## [WORK ITEM]
Each line below with the string "using" should be copied.

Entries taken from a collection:
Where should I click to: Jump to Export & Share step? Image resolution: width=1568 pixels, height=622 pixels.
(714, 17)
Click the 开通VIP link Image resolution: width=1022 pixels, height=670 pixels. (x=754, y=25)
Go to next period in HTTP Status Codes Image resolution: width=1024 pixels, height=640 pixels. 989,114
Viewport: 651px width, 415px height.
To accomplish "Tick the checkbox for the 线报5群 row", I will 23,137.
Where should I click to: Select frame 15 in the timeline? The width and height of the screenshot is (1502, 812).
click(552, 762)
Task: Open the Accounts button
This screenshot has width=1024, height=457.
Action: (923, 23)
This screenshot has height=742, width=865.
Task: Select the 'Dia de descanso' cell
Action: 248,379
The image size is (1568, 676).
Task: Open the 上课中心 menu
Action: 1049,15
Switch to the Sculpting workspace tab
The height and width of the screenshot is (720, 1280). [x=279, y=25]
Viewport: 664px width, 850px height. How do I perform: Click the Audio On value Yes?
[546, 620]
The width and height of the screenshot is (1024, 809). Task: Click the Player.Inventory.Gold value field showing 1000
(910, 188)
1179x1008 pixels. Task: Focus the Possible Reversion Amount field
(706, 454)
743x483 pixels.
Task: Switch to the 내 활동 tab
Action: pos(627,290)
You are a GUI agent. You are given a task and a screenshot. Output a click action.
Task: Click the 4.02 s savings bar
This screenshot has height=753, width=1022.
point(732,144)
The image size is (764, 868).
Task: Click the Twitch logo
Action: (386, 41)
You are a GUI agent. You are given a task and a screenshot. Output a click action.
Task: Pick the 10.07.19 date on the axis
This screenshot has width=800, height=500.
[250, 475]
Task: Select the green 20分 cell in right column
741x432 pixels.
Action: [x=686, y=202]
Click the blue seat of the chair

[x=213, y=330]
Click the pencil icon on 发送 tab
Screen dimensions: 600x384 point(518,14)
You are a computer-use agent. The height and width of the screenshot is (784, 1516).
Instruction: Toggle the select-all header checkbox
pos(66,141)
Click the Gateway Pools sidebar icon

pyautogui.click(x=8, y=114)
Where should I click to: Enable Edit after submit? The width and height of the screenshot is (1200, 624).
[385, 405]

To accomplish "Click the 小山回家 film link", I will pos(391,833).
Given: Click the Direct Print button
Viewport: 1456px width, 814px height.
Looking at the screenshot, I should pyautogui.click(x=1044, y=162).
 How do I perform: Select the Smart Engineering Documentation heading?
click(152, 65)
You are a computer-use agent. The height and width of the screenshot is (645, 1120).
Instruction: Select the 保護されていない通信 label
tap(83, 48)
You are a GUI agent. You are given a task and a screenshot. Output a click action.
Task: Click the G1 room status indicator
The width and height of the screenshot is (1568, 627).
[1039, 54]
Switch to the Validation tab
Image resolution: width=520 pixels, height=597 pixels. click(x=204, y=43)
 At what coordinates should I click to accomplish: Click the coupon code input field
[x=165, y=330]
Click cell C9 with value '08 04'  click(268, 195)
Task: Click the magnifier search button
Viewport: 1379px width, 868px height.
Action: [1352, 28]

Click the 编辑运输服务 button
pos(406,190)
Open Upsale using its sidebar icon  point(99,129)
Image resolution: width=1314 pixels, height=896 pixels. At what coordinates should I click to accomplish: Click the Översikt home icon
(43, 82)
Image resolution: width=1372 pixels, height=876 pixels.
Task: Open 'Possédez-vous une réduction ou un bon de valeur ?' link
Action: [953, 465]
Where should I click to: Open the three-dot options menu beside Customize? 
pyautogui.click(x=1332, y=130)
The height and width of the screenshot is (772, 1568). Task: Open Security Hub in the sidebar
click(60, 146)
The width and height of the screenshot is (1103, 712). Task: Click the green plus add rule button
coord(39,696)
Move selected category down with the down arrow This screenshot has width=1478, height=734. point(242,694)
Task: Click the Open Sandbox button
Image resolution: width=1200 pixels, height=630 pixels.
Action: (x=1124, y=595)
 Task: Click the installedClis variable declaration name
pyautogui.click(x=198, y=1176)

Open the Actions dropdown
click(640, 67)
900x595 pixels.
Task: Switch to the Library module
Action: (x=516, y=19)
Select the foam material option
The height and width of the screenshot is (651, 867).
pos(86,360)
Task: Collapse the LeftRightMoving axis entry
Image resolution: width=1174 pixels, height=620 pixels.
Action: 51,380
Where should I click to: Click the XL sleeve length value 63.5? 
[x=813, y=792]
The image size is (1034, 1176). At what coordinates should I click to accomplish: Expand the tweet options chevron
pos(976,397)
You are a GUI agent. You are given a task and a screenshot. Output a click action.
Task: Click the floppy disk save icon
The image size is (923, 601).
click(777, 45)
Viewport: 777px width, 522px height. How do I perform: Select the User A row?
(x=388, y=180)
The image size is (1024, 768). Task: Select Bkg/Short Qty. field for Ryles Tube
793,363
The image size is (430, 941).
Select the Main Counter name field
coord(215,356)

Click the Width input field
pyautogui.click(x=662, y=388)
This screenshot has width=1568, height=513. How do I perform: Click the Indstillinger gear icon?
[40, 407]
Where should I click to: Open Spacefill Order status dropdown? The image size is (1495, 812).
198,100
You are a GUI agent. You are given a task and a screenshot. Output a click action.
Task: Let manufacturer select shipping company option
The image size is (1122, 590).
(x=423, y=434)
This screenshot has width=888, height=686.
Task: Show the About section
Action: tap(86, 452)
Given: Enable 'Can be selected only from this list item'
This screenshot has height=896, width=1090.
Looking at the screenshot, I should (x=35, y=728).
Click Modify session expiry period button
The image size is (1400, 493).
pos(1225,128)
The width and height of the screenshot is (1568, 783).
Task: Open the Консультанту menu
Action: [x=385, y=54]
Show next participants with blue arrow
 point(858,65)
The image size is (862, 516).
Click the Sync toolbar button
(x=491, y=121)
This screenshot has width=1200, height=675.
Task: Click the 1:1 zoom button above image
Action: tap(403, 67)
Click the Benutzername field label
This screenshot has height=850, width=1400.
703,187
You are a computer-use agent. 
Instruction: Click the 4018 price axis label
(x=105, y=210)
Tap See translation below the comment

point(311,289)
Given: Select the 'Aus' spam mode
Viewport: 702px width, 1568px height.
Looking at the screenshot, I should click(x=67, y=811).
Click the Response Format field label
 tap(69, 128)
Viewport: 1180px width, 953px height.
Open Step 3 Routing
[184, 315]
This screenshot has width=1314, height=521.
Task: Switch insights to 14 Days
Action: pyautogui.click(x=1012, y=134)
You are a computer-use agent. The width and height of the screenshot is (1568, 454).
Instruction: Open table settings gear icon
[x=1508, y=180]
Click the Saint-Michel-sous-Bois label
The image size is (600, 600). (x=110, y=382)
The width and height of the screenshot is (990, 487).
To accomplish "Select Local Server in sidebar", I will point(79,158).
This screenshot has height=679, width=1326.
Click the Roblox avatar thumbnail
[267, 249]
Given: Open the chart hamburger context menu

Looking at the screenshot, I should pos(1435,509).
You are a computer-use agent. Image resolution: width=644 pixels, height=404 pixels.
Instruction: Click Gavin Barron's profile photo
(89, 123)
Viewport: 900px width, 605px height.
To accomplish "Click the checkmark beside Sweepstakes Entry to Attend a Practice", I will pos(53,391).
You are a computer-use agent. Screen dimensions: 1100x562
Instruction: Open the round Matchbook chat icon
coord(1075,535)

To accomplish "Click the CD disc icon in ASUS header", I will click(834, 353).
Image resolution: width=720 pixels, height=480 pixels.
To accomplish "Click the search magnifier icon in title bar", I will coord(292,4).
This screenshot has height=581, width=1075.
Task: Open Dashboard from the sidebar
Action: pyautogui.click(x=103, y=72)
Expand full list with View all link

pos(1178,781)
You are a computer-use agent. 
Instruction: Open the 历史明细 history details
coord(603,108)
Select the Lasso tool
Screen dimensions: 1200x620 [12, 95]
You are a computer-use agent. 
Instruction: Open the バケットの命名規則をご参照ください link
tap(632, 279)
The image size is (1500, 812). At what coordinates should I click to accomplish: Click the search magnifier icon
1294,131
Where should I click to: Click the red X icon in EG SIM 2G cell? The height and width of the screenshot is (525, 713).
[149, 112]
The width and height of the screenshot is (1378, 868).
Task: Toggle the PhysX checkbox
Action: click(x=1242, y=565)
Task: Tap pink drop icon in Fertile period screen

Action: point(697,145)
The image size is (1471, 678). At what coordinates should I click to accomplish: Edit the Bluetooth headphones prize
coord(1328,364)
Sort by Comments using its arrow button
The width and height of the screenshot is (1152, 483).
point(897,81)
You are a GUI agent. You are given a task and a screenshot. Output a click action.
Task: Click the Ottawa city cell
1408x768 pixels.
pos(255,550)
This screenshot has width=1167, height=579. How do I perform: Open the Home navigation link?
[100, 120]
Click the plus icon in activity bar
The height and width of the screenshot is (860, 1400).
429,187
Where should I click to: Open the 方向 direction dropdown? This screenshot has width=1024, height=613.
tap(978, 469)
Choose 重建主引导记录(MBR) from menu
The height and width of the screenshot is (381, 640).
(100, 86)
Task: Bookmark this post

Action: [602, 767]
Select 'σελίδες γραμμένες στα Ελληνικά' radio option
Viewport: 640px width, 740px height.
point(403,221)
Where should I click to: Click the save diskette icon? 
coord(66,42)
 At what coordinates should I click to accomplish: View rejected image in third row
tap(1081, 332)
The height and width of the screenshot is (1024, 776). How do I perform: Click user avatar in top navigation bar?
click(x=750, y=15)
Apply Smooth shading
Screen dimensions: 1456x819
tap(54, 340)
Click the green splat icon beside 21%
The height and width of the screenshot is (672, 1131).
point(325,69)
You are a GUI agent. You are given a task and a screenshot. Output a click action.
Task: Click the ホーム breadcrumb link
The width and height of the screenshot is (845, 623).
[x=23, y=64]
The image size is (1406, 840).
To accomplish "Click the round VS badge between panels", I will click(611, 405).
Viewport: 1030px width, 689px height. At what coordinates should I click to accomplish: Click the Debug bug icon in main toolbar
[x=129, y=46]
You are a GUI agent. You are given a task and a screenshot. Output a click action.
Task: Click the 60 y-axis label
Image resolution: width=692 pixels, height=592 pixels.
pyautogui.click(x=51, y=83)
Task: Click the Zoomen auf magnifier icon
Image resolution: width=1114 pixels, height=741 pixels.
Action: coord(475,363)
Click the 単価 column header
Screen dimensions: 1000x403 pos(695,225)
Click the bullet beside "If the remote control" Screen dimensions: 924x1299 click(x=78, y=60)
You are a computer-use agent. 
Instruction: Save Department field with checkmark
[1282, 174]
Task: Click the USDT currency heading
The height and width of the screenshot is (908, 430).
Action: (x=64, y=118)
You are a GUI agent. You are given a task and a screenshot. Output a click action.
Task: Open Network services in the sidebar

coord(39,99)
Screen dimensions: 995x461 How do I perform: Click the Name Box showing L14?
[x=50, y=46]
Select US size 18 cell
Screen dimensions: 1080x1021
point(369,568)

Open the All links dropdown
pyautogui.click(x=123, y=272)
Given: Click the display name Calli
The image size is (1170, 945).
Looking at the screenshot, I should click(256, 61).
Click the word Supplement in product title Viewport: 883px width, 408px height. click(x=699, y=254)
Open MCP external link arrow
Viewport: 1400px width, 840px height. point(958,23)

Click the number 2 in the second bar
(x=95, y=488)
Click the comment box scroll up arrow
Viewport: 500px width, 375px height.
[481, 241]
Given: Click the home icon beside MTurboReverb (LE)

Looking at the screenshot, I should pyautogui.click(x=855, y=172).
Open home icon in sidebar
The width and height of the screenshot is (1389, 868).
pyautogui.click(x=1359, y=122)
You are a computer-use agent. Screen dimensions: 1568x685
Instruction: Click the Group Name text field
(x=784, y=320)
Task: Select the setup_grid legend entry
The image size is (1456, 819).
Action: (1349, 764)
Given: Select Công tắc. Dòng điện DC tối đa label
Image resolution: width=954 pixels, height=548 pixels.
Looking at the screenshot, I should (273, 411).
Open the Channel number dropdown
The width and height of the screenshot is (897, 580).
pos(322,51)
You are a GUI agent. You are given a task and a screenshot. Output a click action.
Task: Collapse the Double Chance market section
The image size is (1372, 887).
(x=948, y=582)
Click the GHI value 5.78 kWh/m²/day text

## [EXPECTED ANSWER]
Open Upsale using its sidebar icon  point(99,129)
Sort by Comments using its arrow button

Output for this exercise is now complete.